Explain power drivers and resolve unexpected A/B results
Company: Thumbtack
Role: Data Scientist
Category: Analytics & Experimentation
Difficulty: medium
Interview Round: HR Screen
Answer all parts concisely and with calculations where requested. (a) Define statistical power for a two-proportion A/B test and list the primary levers that increase power, ranking them by typical practical impact (largest to smallest) and briefly explaining trade-offs. Include: effect size (MDE), variance/metric volatility, sample size, allocation ratio, alpha, variance-reduction (e.g., CUPED), bucketing/stratification, and test duration/seasonality. (b) Scenario: Baseline conversion p0 = 5.0%. Target relative lift = +7% (p1 = 5.35%). Two-sided alpha = 0.05, desired power = 0.80, equal allocation, independent users, no clustering. Compute the required sample size per variant and the minimum test duration (days) if you receive 80,000 eligible users/day with an expected 10% post-randomization attrition. Show formulas and numeric results. (c) Recompute part (b) assuming CUPED with R^2 = 0.30 (i.e., a 30% relative variance reduction). What is the new sample size per variant and duration? (d) How does switching to a 90/10 allocation (90% control, 10% treatment) affect power at fixed total traffic?
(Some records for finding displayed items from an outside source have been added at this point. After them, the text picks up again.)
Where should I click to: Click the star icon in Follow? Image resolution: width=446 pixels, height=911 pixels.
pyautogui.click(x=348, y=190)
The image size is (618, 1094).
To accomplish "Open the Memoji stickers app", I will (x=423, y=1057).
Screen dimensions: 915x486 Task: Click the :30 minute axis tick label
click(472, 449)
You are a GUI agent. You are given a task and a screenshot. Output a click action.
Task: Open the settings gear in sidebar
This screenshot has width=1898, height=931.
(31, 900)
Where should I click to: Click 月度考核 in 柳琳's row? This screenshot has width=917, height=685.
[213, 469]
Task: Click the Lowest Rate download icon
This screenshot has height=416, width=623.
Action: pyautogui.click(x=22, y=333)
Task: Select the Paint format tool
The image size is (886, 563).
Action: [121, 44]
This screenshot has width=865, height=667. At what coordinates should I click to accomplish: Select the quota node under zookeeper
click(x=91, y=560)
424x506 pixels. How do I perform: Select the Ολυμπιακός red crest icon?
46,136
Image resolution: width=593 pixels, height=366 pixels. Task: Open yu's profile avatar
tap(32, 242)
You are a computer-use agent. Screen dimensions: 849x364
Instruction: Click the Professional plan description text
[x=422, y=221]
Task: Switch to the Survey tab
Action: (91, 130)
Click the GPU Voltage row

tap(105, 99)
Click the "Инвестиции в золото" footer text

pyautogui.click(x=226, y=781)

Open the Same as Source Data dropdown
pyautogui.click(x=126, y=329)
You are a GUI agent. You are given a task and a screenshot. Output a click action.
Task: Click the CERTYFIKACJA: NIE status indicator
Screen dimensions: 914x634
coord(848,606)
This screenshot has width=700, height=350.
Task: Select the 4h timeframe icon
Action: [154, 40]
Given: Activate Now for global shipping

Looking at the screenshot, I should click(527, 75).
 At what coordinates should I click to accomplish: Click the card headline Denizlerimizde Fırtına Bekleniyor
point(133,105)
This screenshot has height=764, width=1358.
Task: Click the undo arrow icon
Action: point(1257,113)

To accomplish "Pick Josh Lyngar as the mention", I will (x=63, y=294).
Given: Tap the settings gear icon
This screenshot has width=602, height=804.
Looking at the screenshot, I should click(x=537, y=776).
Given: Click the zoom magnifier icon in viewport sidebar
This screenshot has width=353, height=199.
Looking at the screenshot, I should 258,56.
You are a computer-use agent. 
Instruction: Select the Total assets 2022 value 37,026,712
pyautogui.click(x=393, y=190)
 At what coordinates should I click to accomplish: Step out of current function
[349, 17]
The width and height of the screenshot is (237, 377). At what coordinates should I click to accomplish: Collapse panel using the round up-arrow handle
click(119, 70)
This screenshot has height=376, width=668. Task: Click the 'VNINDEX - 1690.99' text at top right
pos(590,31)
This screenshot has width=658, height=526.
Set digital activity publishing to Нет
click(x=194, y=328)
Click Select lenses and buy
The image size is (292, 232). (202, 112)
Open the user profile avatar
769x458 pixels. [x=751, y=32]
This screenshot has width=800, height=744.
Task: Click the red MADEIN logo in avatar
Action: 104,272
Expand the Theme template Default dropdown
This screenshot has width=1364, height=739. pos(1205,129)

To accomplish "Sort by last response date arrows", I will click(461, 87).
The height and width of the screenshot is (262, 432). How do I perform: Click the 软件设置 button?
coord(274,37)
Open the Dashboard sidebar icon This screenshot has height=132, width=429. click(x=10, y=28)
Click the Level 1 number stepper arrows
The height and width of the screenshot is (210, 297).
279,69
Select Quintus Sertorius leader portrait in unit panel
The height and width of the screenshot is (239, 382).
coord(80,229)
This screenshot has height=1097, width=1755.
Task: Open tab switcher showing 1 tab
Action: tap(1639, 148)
Provide intuition and, if possible, a quantitative comparison to equal split. (e) Your test, run for the duration from (b), returns a statistically significant −2% lift (treatment worse) contrary to your prior expectation of +7%. Outline a step-by-step diagnostic plan before drawing conclusions: include SRM checks (and why), instrumentation/metric definition audits, bot/geo/device imbalance, novelty/learning effects, outlier clipping, Simpson’s paradox via key segments, guardrail metrics, and peeking/stopping risk. (f) After diagnostics, propose an evidence-based decision tree: when to (i) ship, (ii) iterate with a follow-up test (specify one design change), or (iii) rerun (state the precise condition that justifies a rerun).
Quick Answer: This question evaluates a data scientist's mastery of A/B testing fundamentals — statistical power and sample-size calculations, effect-size and variance considerations, allocation strategies, variance-reduction methods such as CUPED, and experiment diagnostics including SRM, instrumentation audits, imbalance and segmentation checks.